Martha Robi, Plaintiff-appellee, v. Five Platters, Inc., Jean Bennett, and Buck Ram,defendants-appellants, 918 F.2d 1439 (9th Cir. 1990)Annotate this Case
Cheri S. O'Laverty and Richard A. Rosen, Los Angeles, Cal., for defendants-appellants.
Allen Hyman, Nagler & Schneider, Beverly Hills, Cal., for plaintiff-appellee.
Appeal from the United States District Court for the Central District of California.
Before PREGERSON, REINHARDT and HALL, Circuit Judges.OPINION
PREGERSON, Circuit Judge:
Paul Robi,1 former member of the successful musical group "The Platters," brought this action against Buck Ram, the group's former manager, Ram's corporation, "Five Platters, Inc." (hereinafter, "FPI"), and FPI President Jean Bennett. Robi sought declaratory relief, cancellation of FPI's "Platters" trademark registration, damages for intentional interference with contractual relations and prospective economic advantage, and injunctive relief.
This is the second time this case has come before us on appeal. The first appeal arose after the district court granted a preliminary injunction preventing FPI from conducting vexatious litigation or interfering with Paul Robi's use of "The Platters" name. In granting the injunction, United States District Judge Consuelo Marshall gave claim preclusive res judicata effect to a prior action brought by FPI against Robi in a California Superior Court regarding its rights to "The Platters" trademark. After trial in that prior state action (hereinafter, "the 1974 Decision"), Superior Court Judge William Levit made specific findings and entered judgment for Paul Robi.2
On the first appeal, we upheld the district court's preliminary injunction and held that the 1974 Decision generated both claim preclusion and issue preclusion against FPI which prevented FPI from further challenging Paul Robi's use of the name "The Platters." See Robi v. Five Platters, Inc., 838 F.2d 318 (9th Cir. 1988).3
After we affirmed the preliminary injunction, the action continued in the district court. Prior to trial, the district court granted Robi's motion for summary adjudication of issues pursuant to Fed. R. Civ. P. 56(c) and 56(d) and adopted the findings set forth in the 1974 Decision. After a 20-day bench trial, the district court entered judgment for Paul Robi on all causes of action, set forth numerous findings of fact and conclusions of law, which included the 1974 Decision's findings, and ordered FPI to pay Robi $1,510,000 in compensatory damages and $2,000,000 in punitive damages.

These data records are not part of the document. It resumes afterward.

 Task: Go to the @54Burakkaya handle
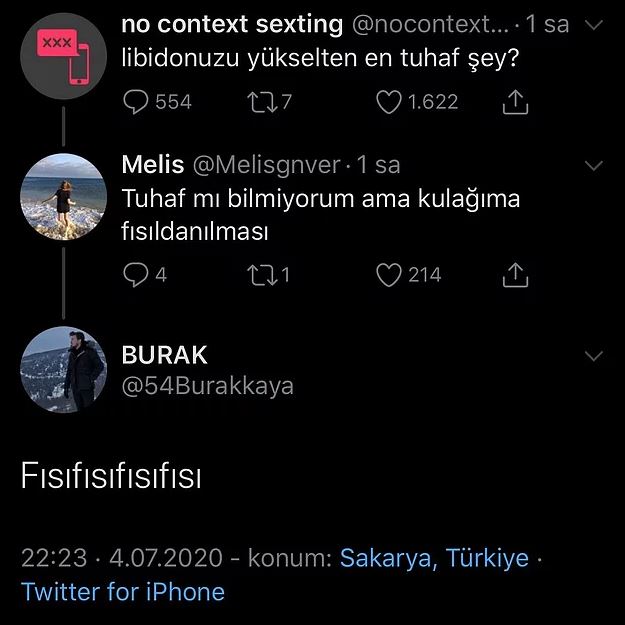[207, 386]
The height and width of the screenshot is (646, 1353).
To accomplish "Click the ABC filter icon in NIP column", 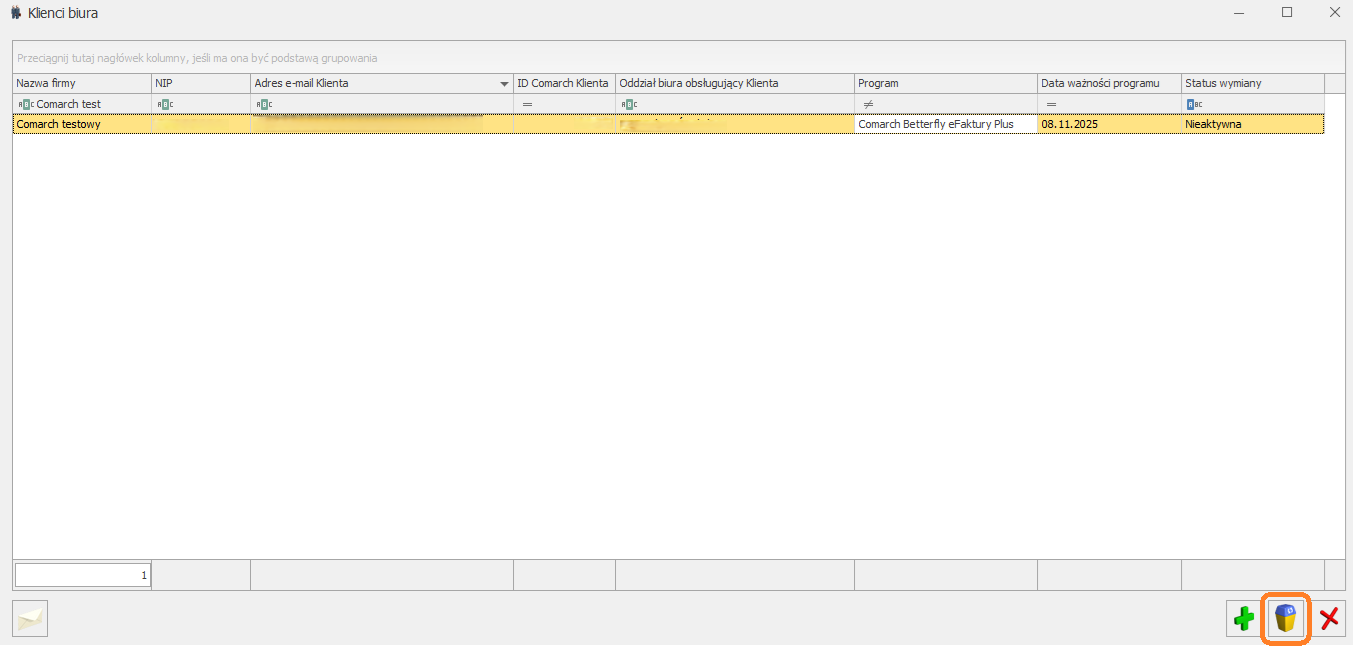I will 165,104.
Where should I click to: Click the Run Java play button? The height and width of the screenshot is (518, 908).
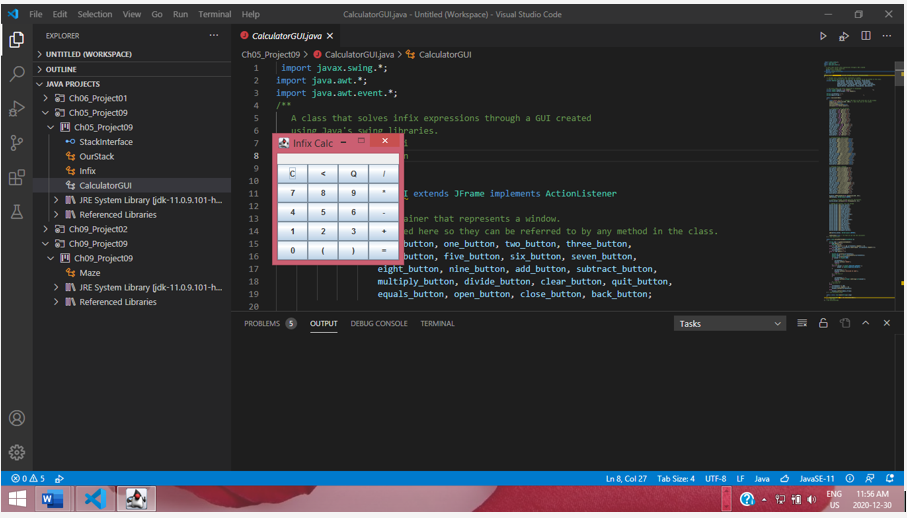pos(823,36)
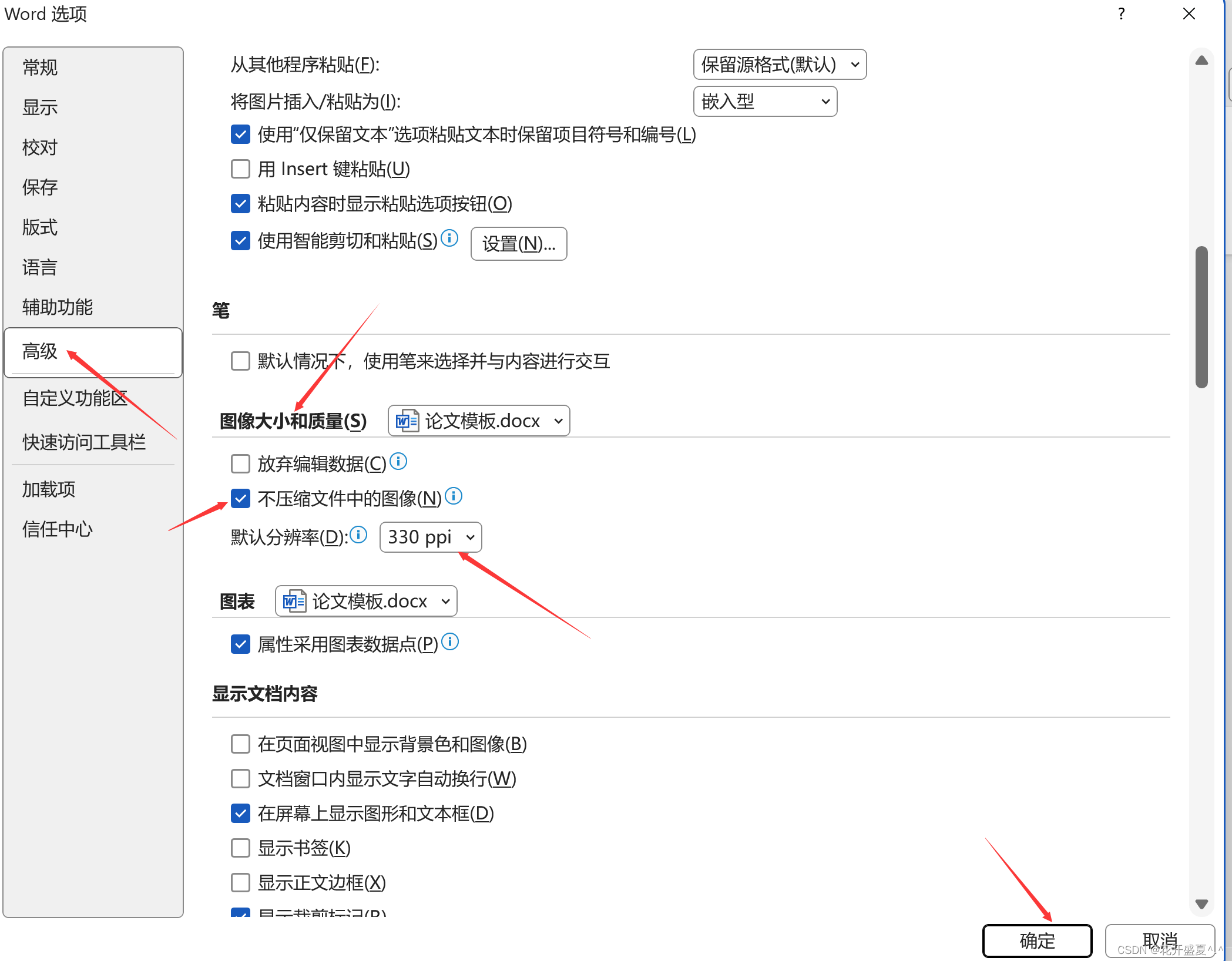The width and height of the screenshot is (1232, 961).
Task: Click info icon beside 不压缩文件中的图像
Action: [x=454, y=496]
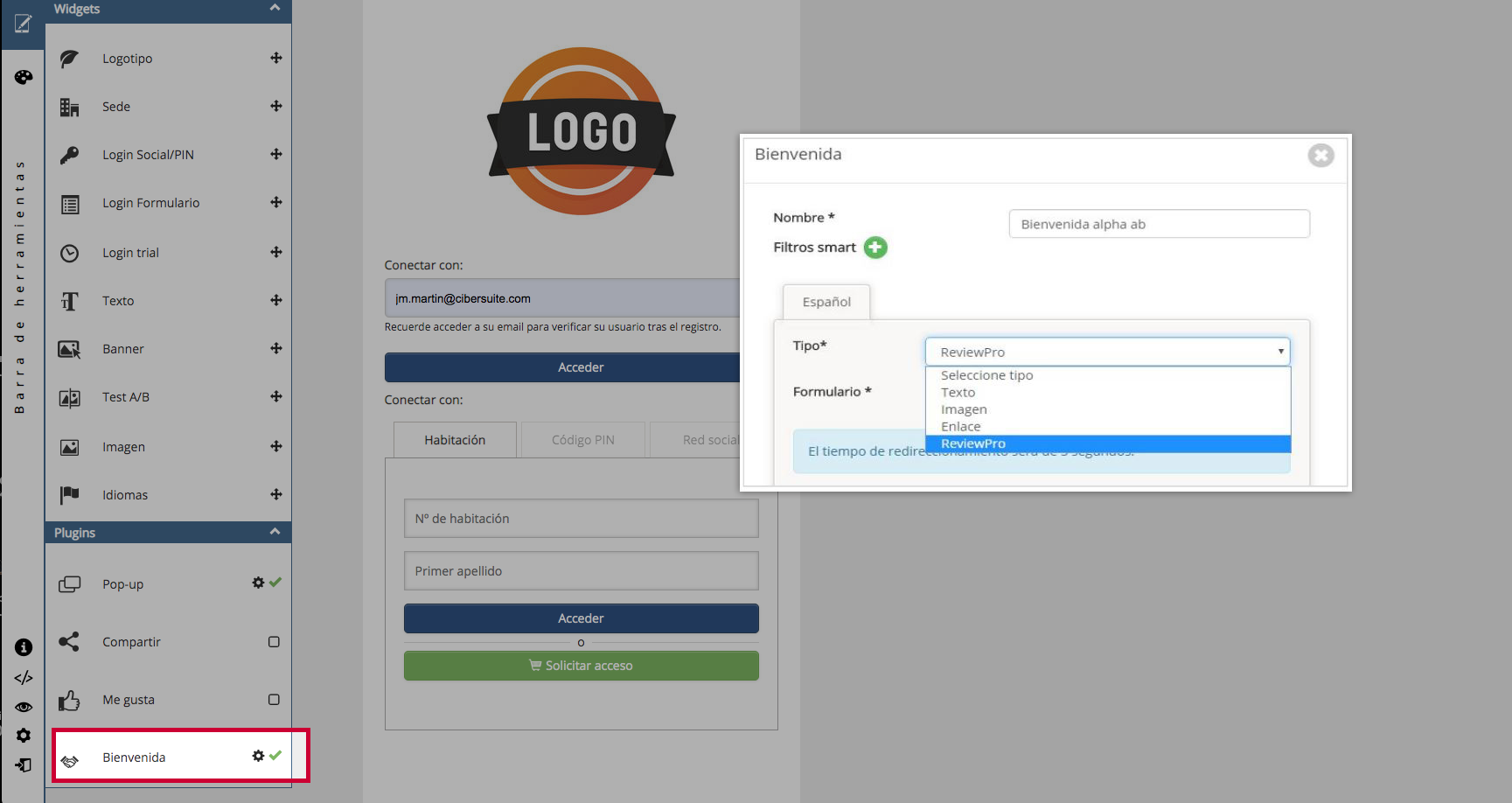Choose Enlace option in Tipo dropdown
1512x803 pixels.
[x=960, y=427]
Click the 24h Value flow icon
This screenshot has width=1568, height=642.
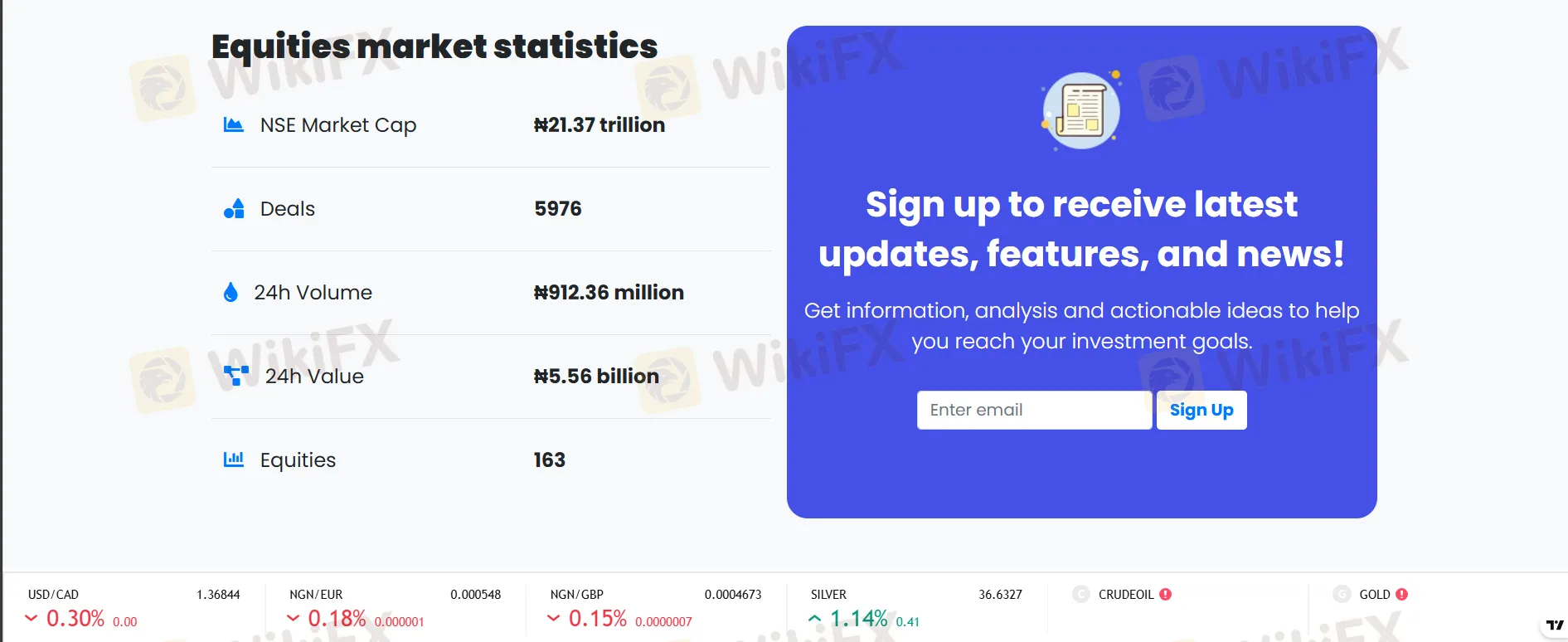click(235, 376)
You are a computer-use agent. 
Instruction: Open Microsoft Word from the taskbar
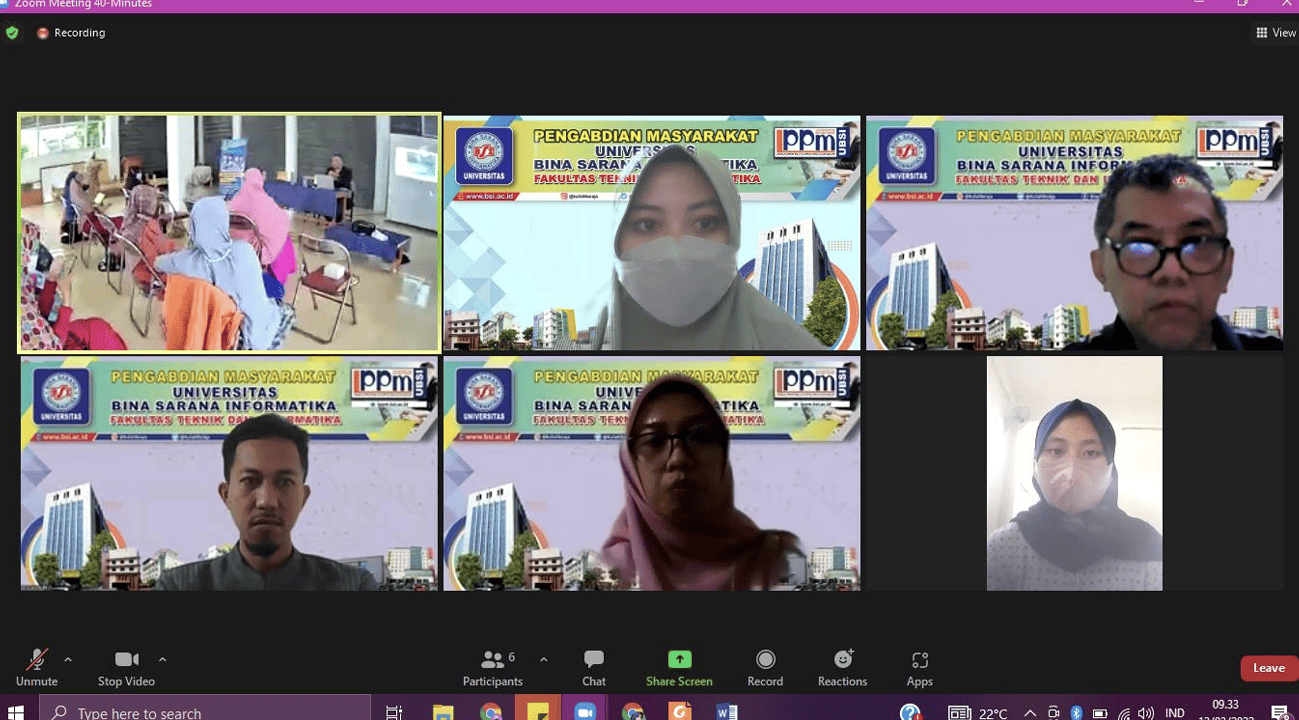(x=727, y=712)
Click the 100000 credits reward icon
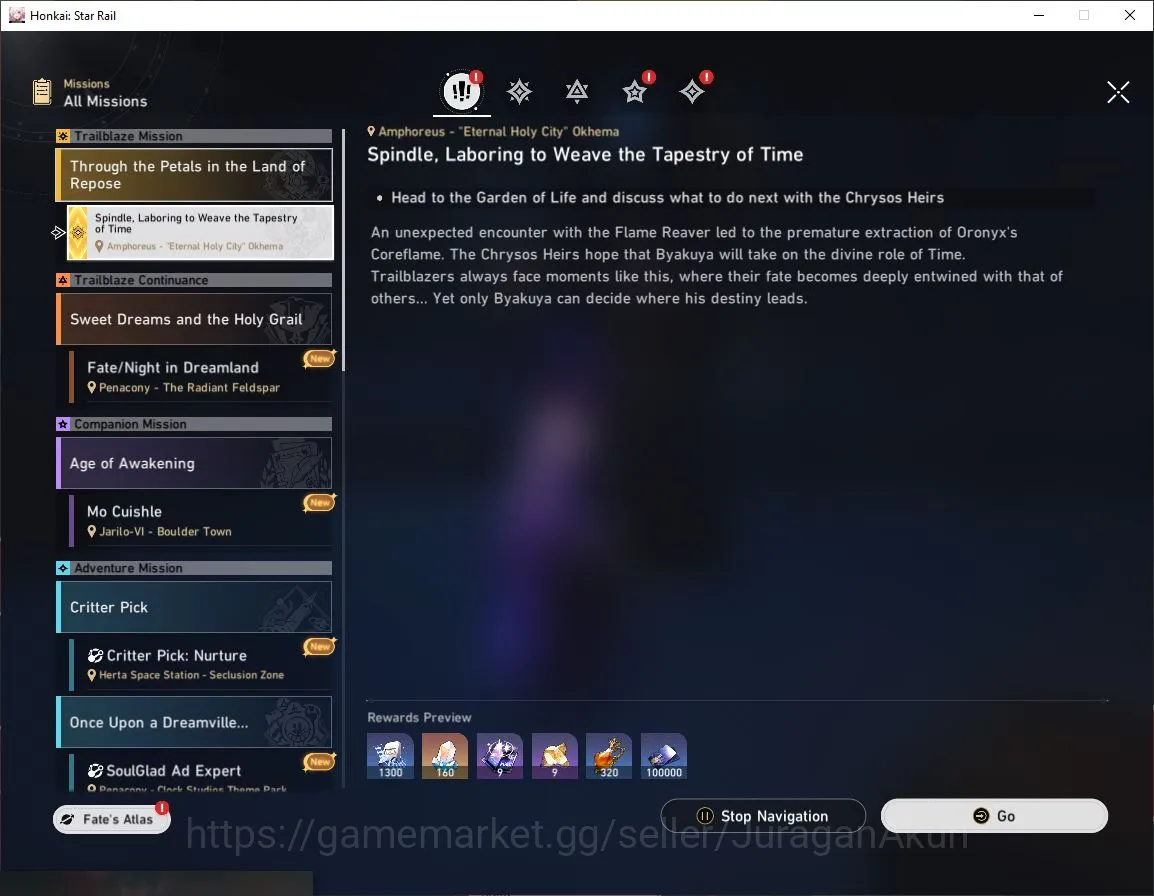Screen dimensions: 1154x896 (664, 755)
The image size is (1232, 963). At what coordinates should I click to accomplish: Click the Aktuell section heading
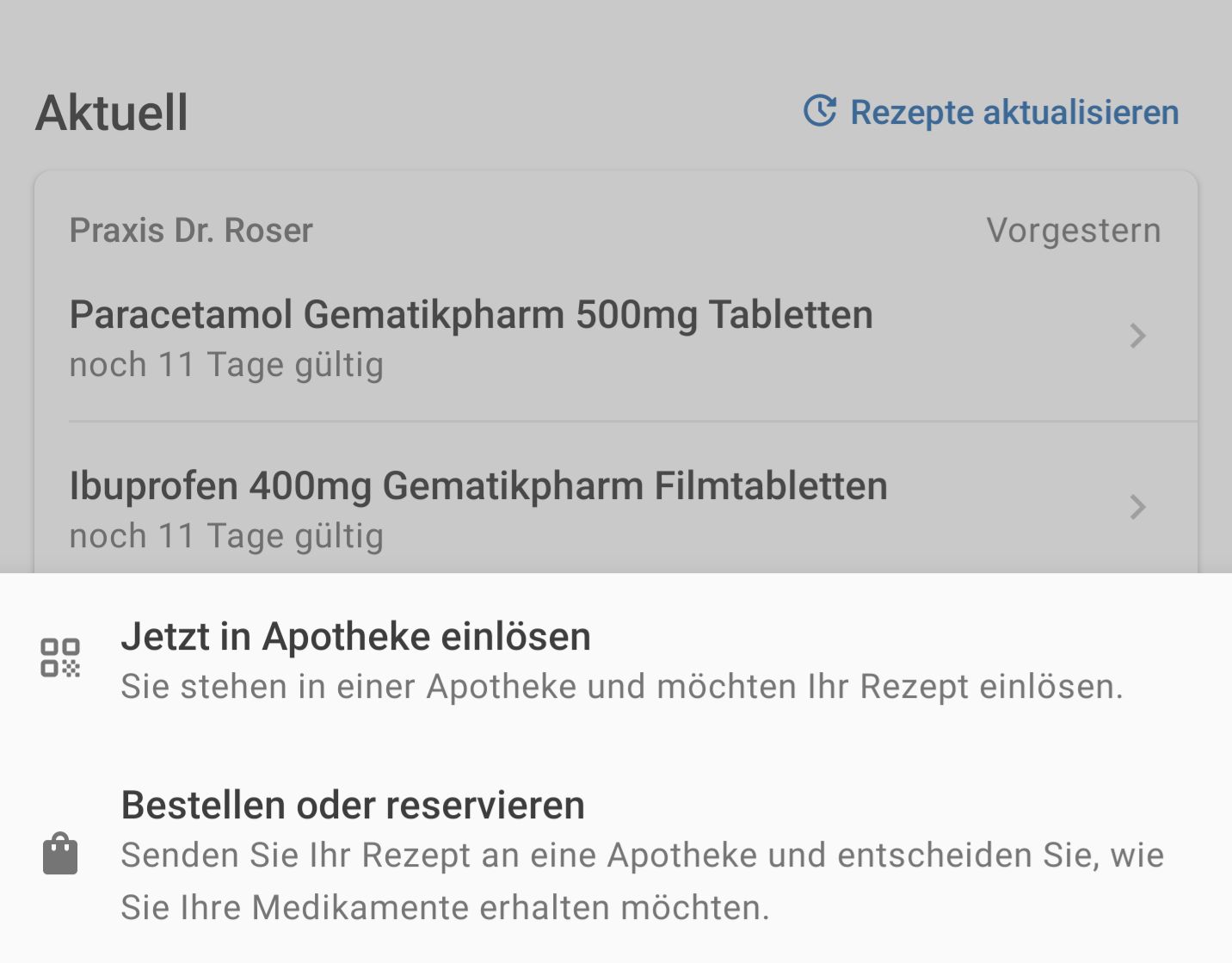tap(112, 113)
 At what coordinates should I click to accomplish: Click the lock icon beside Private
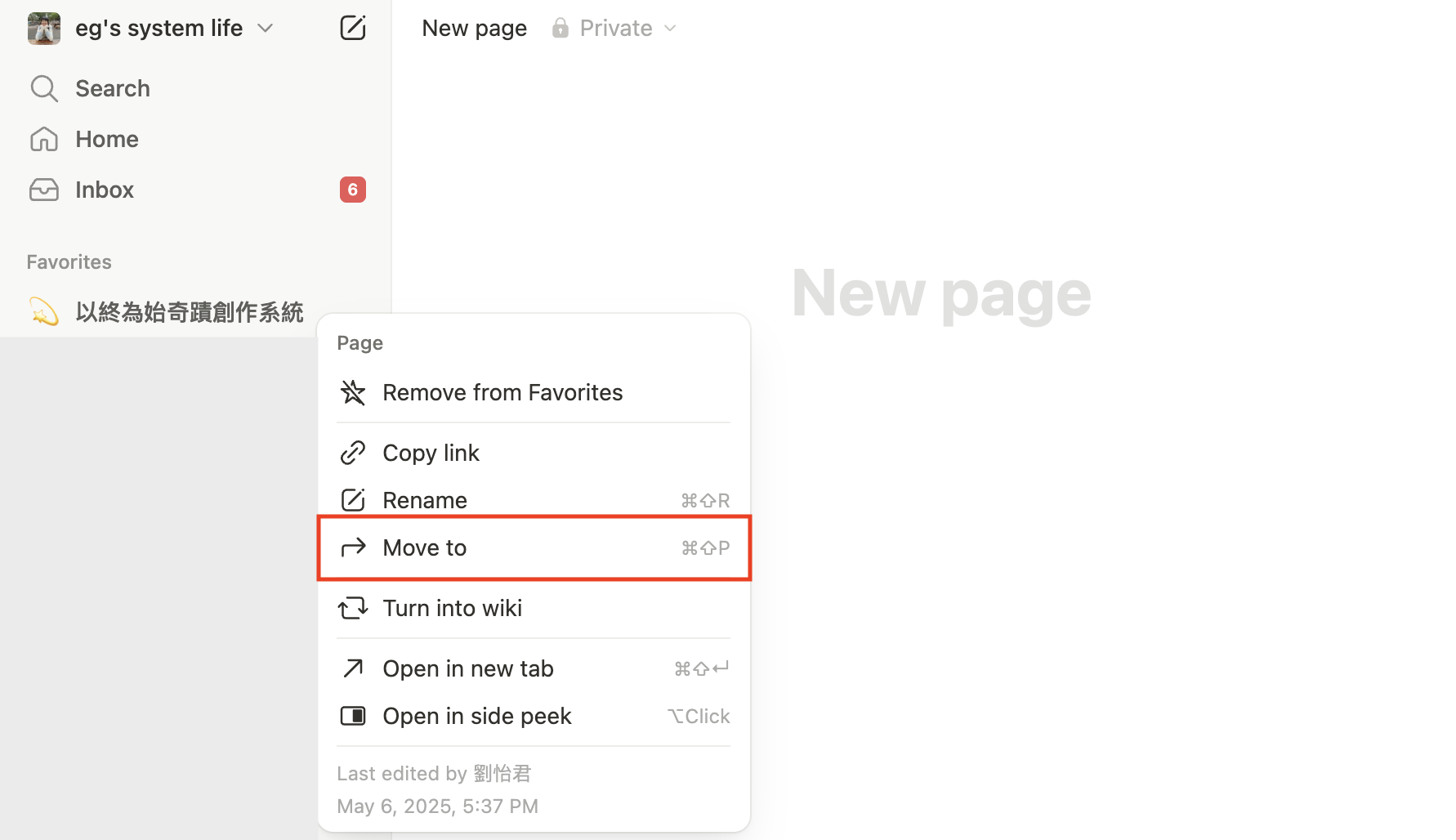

The district court later amended the judgment twice: first, to cancel FPI's trademark, "The Platters," and enter a permanent injunction prohibiting FPI from challenging Paul Robi's right to use "The Platters" name; and later, to clarify that all three of FPI's registered "Platters" marks were to be canceled.
FPI appeals both the judgment as amended and the summary adjudication of issues. We affirm the grant of summary adjudication, the damage awards, and the cancellation of all the "Platters" trademarks.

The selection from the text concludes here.